Culture survey shows strengths, areas to improve for Grand County schools
by Rose Egelhoff
The Times-Independent
Nov 16, 2017 | 1691 views | 0 0 comments | 69 69 recommendations | email to a friend | print
Grand County High School scored high approval ratings from parents for the facility, safety and school pride in a recent survey, but fell short in the area of behavior including drugs, bullying and disrespect. 
						      Photo by Rose Egelhoff
Grand County High School scored high approval ratings from parents for the facility, safety and school pride in a recent survey, but fell short in the area of behavior including drugs, bullying and disrespect. Photo by Rose Egelhoff

The results of a survey of Grand County parents have come out, showing what parents think of the school district. The surveys, which began in September, were open for a month and a half, said Grand County School Superintendent J.T. Stroder. The surveys garnered 80 responses from Helen M. Knight Elementary School (HMK) parents, 40 responses from Grand County Middle School parents and 80 responses from Grand County High School (GCHS) parents.

The high school scored high approval ratings for the facility, safety and school pride, but fell short in the area of behavior including drugs, bullying and disrespect. Some parents said that the school did not set high standards; parental involvement and consistency of discipline also received lower marks from parents.

GCHS Principal Dr. Stephen Hren said the assessment seemed accurate to him.

“Across the board when you look at the bar graph data, the majority of people were pleased with almost every category. There was one or two in each category that were not and then in one category, which would be more the behavior one, I think there was 10 to 14 [parents who were not pleased] in one of those categories,” Hren said.

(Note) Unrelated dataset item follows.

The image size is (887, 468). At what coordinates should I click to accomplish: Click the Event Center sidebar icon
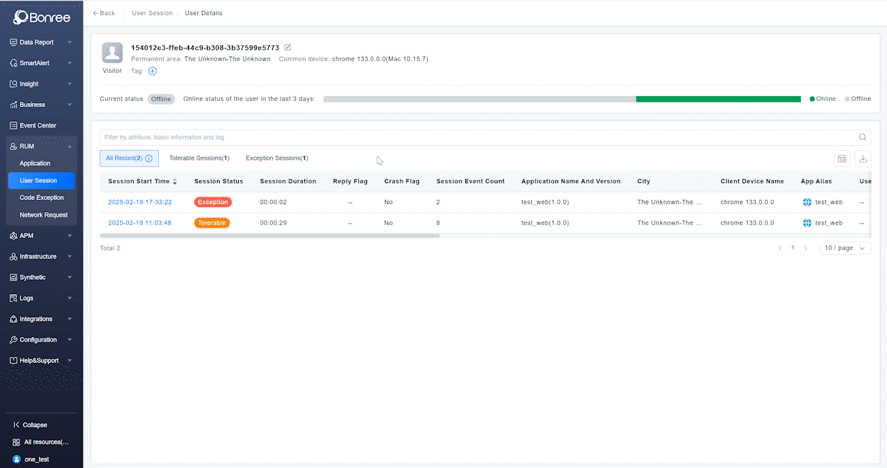point(14,126)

The school has a professional development committee looking at bullying and similar behavior issues, Hren told The Times-Independent. The school is surveying staff and students to see what qualities they would like to see students have when they graduate from high school.

“Not only academic, but soft skills … empathy and so forth,” Hren said. “They’ll take that information back from each of the schools to the professional development committee to create a direction for what type of services and professional development along those lines would be beneficial for the teachers to help.”

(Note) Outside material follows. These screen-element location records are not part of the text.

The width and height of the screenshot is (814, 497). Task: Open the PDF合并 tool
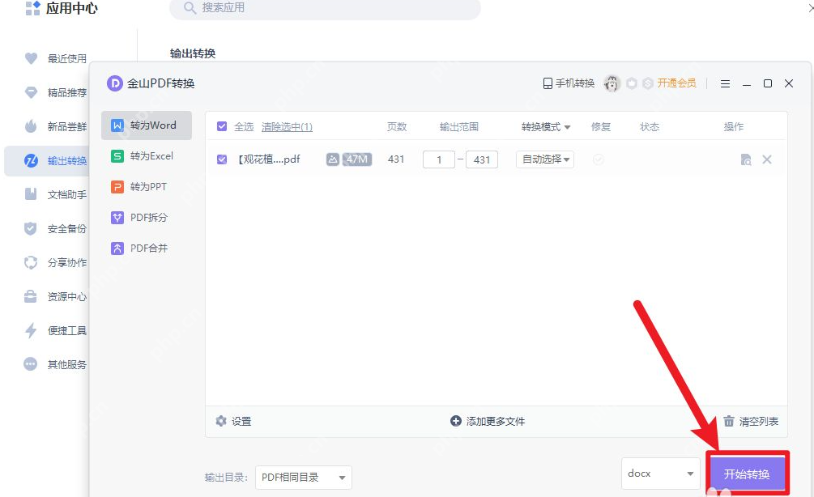click(148, 248)
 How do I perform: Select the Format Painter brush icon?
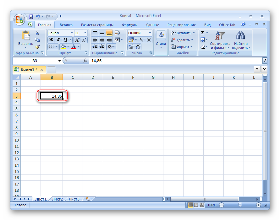tap(37, 47)
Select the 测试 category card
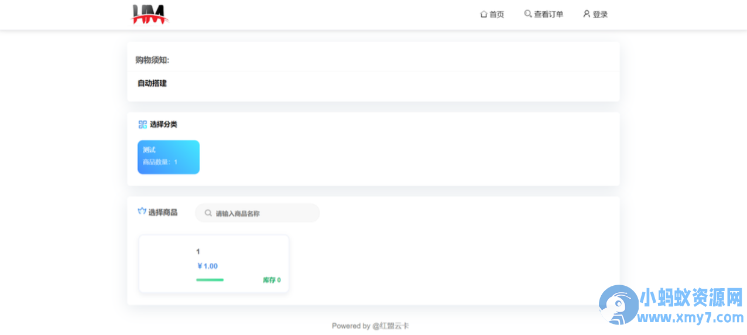This screenshot has height=335, width=747. click(169, 157)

The parent surveys rated middle school academics, trust in teachers and academic expectations as “high,” but indicated that the facility and safety in regards to bullying, the facility and discipline needed work, as did the learning environment.

At HMK, the facility and communications between the school and parents were highly rated and survey responses indicated that the school sets high standards for students.

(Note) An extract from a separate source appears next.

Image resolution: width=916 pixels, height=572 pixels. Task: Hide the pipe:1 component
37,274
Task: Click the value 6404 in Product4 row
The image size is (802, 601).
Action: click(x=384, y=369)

“I noted that as a strength, discipline seems fairly consistent and strong at the elementary school,” Stroder said of the surveys.

Elementary school parents, however, remain concerned about safety of students coming and going from school. Several parents indicated that they would like to see the elementary school provide more extracurricular activities.

“I thought the survey was great … it was a pretty representative turnout of respondents and by far most of the responses on everything were really positive,” said Taryn Kay, the principal at HMK. “The one that was probably the most concern was just people talking about kids moving to and from school, when they’re standing at the bus stop or walking on a road that has a lot of traffic or those kinds of concerns.”

“I think it’s great that those are the concerns because that means that we’re doing a good job. Some of our strengths, setting high standards and discipline, those are things you want to be really good at. If the concern is that we don’t have enough extracurricular activity that shows that academically at least we’re on the right track,” Kay said.

Stroder said that the surveys were meant to give administrators a read on perceptions of the school.

“Being a new administrator in Grand County, I’m just trying to get a feel for what are students’ perceptions of the school, what are parents perceptions of the school, what are staff perceptions,” Stroder said.

The results of the surveys were discussed at the Nov. 8 school board workshop.

“Some things are already in progress like a lot of our policies that we’re working on and how our policies relate to some of these things,” Stroder said. “We’re currently working on the middle school facility and what we want to do with that facility in terms of building a new building, or how we’re going to tackle that. So there’s some of this stuff we’re already in progress and some things like setting high standards and more parental involvement. That will take a little more time but that’s something that wasn’t on our radar.”